Peterborough is a borough constituency represented in the House of Commons of the Parliament of the United Kingdom. Its current form is the direct, unbroken successor of a smaller constituency that was created in the mid-16th century and used for the legislatures of England, Great Britain and the United Kingdom (UK). The seat today elects one Member of Parliament (MP) by the first-past-the-post system of election since 1885, before which its earlier form had two-member representation using the similar bloc vote system and both forms had a broadening but restricted franchise until 1918.

The current MP is Paul Bristow of the Conservative Party, who was elected at the 2019 general election.

Boundaries and boundary changes

The City of Peterborough formed a parliamentary borough returning two members in 1541. The rest of the Soke of Peterborough was part of the Northamptonshire parliamentary county; the area south of the River Nene was in the historic county of Huntingdonshire and Thorney was considered part of Cambridgeshire. Until 1832 when the whole of the parish of Saint John the Baptist was encompassed, the boundary, as far as is known, excluded the villages of Longthorpe, Dogsthorpe and Newark with Eastfield. The Great Reform Act did not affect the borough, while the rural portion of the Soke was included in the Northern division of Northamptonshire. Under the Boundaries Act 1868, New Fletton and Woodstone were transferred from Huntingdonshire and, under the Redistribution of Seats Act 1885, the borough's representation was reduced from two to one MP.

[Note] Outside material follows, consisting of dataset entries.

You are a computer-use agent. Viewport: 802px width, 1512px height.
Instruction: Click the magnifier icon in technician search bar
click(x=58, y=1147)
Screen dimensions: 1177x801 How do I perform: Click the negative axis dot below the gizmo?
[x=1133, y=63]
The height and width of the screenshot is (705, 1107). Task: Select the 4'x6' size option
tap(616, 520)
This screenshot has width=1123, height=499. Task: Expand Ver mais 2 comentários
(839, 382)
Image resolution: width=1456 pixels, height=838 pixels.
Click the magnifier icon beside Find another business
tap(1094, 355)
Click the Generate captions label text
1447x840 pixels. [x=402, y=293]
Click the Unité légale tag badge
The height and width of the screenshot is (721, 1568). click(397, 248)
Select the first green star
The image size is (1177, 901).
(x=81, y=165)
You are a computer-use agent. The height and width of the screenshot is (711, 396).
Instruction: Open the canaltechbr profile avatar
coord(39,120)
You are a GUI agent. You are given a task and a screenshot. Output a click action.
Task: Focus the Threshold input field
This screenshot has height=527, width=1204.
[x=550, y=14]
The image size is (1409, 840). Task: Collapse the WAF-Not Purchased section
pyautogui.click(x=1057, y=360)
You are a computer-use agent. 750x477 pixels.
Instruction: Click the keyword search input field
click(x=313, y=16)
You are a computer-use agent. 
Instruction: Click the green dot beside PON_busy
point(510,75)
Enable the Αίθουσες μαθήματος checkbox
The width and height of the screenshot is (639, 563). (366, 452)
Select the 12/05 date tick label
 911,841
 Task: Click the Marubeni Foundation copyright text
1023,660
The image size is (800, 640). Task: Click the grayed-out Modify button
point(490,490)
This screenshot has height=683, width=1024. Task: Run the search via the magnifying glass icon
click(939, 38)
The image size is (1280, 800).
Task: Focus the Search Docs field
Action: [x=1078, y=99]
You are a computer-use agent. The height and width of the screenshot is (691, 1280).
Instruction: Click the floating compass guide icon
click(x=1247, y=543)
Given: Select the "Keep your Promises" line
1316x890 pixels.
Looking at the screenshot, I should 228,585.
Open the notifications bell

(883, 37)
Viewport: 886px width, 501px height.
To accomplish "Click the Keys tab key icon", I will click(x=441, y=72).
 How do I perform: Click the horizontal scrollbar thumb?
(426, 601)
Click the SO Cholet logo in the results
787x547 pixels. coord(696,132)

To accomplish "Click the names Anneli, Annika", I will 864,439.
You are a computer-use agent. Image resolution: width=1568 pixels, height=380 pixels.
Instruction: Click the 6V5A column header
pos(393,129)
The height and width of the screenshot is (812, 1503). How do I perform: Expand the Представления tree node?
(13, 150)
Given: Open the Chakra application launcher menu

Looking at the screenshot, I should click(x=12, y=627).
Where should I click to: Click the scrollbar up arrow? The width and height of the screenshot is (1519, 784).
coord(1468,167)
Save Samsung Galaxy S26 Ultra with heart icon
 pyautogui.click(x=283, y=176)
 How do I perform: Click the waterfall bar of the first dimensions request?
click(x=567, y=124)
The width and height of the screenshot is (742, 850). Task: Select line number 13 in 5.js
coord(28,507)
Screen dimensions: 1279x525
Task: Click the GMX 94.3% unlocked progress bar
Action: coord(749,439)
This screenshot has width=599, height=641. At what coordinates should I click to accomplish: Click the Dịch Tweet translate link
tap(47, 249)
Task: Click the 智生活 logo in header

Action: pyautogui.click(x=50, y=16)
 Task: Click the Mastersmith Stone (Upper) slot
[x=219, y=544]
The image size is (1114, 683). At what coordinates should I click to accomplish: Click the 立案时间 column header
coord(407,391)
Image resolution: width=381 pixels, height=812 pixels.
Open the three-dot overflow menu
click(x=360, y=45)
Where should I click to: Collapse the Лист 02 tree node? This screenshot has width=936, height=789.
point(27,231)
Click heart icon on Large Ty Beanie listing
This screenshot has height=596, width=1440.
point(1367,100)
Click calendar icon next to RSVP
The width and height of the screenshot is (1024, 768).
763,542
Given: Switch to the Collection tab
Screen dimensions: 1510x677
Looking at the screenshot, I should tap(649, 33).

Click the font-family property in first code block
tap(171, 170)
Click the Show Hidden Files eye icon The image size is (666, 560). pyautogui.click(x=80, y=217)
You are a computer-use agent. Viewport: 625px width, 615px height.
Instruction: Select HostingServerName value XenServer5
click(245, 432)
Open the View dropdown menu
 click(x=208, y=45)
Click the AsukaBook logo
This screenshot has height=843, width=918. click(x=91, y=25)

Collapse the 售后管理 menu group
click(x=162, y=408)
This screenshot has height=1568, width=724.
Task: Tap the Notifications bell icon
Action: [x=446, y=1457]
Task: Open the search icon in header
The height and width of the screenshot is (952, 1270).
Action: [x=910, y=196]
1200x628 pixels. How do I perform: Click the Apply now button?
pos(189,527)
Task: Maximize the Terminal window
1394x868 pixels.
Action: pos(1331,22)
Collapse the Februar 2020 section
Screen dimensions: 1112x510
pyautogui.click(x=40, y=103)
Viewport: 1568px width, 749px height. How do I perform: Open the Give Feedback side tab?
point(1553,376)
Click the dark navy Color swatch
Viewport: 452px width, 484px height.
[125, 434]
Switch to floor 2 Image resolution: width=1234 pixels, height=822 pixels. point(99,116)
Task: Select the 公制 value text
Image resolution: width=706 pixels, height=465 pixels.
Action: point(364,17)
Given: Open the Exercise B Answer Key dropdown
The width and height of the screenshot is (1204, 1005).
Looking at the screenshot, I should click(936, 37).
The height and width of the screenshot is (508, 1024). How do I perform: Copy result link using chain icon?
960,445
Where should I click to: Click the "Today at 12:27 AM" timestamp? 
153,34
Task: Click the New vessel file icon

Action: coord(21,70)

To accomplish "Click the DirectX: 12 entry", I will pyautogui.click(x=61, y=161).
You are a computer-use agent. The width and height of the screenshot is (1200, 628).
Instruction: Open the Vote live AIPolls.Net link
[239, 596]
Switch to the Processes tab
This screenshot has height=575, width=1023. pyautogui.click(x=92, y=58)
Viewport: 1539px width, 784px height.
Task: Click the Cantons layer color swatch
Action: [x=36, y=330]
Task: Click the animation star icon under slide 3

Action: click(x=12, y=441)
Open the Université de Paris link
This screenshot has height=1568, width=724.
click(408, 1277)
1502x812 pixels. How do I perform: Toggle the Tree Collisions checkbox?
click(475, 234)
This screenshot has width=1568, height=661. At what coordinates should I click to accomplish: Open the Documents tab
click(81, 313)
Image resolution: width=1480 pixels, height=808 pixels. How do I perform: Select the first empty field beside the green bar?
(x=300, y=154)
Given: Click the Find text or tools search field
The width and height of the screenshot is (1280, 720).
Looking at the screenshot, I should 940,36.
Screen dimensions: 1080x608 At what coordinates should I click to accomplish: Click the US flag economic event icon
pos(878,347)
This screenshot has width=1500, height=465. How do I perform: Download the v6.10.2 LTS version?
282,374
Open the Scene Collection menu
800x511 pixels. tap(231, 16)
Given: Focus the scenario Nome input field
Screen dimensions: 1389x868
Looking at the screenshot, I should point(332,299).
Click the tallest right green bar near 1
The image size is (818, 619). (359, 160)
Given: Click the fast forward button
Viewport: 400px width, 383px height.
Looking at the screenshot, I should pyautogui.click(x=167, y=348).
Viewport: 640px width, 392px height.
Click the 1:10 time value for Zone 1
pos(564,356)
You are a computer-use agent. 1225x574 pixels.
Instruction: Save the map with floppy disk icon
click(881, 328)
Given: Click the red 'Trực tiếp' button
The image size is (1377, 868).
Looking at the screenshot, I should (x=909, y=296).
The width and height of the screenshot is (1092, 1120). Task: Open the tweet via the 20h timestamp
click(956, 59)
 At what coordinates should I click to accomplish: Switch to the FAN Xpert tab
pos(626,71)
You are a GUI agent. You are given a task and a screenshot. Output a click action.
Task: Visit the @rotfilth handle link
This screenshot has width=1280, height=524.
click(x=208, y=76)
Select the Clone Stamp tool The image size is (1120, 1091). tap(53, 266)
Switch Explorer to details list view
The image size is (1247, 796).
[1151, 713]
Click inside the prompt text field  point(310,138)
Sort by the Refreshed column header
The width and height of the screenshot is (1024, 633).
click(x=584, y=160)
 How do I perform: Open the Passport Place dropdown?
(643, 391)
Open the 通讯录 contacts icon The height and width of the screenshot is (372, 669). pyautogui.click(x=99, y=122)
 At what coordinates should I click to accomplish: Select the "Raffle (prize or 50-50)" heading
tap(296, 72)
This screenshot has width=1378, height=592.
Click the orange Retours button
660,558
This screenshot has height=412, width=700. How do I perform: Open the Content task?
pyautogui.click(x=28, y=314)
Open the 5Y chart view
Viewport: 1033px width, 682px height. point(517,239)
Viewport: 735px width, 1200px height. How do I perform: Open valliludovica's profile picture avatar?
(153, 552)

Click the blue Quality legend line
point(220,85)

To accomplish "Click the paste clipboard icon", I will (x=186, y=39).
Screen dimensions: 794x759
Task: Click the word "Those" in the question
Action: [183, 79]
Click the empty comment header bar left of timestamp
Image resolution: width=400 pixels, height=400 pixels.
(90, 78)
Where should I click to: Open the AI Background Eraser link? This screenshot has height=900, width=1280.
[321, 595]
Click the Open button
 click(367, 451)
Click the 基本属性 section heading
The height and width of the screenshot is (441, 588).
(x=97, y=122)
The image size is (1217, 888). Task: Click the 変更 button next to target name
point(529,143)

In 1918 the parliamentary borough was abolished and replaced with a new division of the parliamentary county of Northampton with the Soke of Peterborough,
including the whole of the Soke (which had been created as a separate administrative county by the Local Government Act 1888) and neighbouring parts of the administrative county of Northamptonshire, absorbing the bulk of the abolished Northern division, incorporating Oundle and extending down to and beyond Thrapston and Corby. This became a county constituency under the revisions brought in for the 1950 general election by the Representation of the People Act 1948, with only minor changes to the boundaries of the constituency to reflect a rationalisation of the rural districts of Northamptonshire.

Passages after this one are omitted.